Ein Freund von mir ist sehr besorgt um die Zukunft des Lesens. Die jungen Leute hängen vor dem Fernseher oder jetzt am Internet und lesen keine Bücher mehr.
Klingt plausibel, aber vielleicht stimmt es nicht. Dieter E. Zimmer hatte in seinem Buch "Deutsch und anders" eine ausführliche Zusammenstellung mehrere Statistiken, und wenn ich mich recht erinnere, war der Zusammenhang nicht besonders deutlich. Manche Menschen lesen eben einfach sehr wenig, sie haben vor der Einführung des Fernsehens nicht gelesen und lesen danach auch nicht. Viele sehen fern und lesen auch viel. Dazu gehören wohl die meisten Journalisten, Lehrer usw. Und dazwischen ein Drittel von Wenigsehern und -lesern.

Wie prägen uns die Medien? Ein älterer Verwandter sah im Fernsehen so viele Gewaltverbrechen, daß er seine Enkelinnen nur ungern auf die Straße gehen sah und wirklich immer besorgt war, es könne ihnen was passieren.

Im Fernsehen geschehen wohl mehr Morde als in Wirklichkeit. Morde müssen sein, sonst guckt keiner hin. Das bringt mich auf einen Gegenstand, der sozusagen vor meinen Augen in die Welt gekommen ist: der Inselkrimi. Natürlich gab es schon lange Krimis, die auf Sylt spielten, und wer Fernsehen hat, wird sicher auch TV-Krimis mit diesem Schauplatz gesehen haben. Aber Sylt ist auswechselbar gegen München oder Frankfurt, das ist fast egal. Wie steht es aber mit den ostfriesischen Inseln?
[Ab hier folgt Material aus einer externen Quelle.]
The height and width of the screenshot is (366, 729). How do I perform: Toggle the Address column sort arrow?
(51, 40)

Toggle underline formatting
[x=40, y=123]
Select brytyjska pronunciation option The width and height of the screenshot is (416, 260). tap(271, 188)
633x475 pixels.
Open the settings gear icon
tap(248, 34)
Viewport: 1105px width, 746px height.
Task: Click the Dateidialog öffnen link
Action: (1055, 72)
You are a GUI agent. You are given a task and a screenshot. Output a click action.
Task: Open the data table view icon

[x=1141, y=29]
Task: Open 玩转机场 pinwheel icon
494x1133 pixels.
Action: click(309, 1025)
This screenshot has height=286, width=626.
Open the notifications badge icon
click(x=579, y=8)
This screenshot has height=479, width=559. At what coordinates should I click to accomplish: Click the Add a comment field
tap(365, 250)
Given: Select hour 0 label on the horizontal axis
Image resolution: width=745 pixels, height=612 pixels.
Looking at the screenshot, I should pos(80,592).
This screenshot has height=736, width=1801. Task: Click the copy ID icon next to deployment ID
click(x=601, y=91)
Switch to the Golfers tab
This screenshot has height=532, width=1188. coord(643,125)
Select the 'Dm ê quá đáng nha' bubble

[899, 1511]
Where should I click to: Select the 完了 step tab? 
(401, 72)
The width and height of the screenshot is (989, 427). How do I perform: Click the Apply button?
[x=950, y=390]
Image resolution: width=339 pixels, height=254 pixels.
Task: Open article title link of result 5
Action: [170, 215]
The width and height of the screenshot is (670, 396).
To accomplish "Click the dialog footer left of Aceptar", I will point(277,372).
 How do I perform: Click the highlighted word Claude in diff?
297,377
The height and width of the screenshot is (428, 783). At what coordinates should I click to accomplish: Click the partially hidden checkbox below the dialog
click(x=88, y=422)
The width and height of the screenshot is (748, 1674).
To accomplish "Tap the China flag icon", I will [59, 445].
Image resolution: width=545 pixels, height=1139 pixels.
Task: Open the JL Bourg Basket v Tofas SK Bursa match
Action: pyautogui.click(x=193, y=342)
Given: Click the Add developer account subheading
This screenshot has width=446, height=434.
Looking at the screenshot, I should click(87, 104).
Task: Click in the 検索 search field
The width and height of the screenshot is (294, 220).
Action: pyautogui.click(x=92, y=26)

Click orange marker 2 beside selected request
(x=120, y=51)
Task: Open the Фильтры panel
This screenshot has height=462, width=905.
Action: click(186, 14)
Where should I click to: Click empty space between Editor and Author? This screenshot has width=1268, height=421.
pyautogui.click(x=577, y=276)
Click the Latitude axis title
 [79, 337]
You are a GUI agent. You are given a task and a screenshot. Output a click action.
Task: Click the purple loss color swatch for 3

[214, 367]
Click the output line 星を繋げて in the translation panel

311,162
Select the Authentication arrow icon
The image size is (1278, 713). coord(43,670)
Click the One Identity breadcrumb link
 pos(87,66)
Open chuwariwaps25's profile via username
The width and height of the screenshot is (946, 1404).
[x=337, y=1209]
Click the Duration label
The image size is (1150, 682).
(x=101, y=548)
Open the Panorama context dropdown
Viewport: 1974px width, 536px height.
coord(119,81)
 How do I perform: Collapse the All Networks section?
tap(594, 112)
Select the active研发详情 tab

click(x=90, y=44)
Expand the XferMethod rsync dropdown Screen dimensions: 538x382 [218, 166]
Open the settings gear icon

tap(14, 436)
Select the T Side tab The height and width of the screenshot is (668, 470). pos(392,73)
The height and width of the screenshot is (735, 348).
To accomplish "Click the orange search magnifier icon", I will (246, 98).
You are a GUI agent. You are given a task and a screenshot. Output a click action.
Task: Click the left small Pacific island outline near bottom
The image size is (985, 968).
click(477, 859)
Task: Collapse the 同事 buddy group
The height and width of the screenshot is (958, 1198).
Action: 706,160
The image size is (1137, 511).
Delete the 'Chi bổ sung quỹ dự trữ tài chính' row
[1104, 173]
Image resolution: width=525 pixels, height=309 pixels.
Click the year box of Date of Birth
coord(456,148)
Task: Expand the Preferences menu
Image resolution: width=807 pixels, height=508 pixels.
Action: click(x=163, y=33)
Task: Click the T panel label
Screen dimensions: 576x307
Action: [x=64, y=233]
Da wir aus Gründen, die man niemandem erklären kann, schon seit über zwei Jahrzehnten unseren Sommerurlaub auf Juist verbringen, konnte ich dort das Aufkommen von Juist-Krimis beobachten, es gibt jeden Sommer einige mehr, und sie werden anderswo kaum wahrgenommen, dort aber liegen sie an der Kasse der Lebensmittelgeschäfte und werden offenbar von den naturgemäß sehr gelangweilten Feriengästen gern gekauft. Nun muß man wissen, daß Juist, wie der Name schon sagt, überhaupt nicht dazu reizt, jemanden zu ermorden oder gar sich selbst ermorden zu lassen. Auf dem "Billriff", wie es in einem neueren Produkt heißt, hat auch noch nie ein Ermordeter gelegen, höchstens mal ein toter Seehund. Es gibt auch Borkum-Krimis, aber nicht so viele. Und nun gar Baltrum-Krimis (bisher anscheinend nur von einer einzigen Verfasserin, mehr passen auch gar nicht auf diese kleine Insel).

Jedenfalls könnte einem Juist richtig unheimlich werden, zwischen den Dünen herrscht das Verbrechen, hinter jeder Kartoffelrose könnte eine Leiche liegen. Mein nächster Aufenthalt ist schon gebucht, vielleicht sollte ich eine Rücktrittsversicherung abschließen.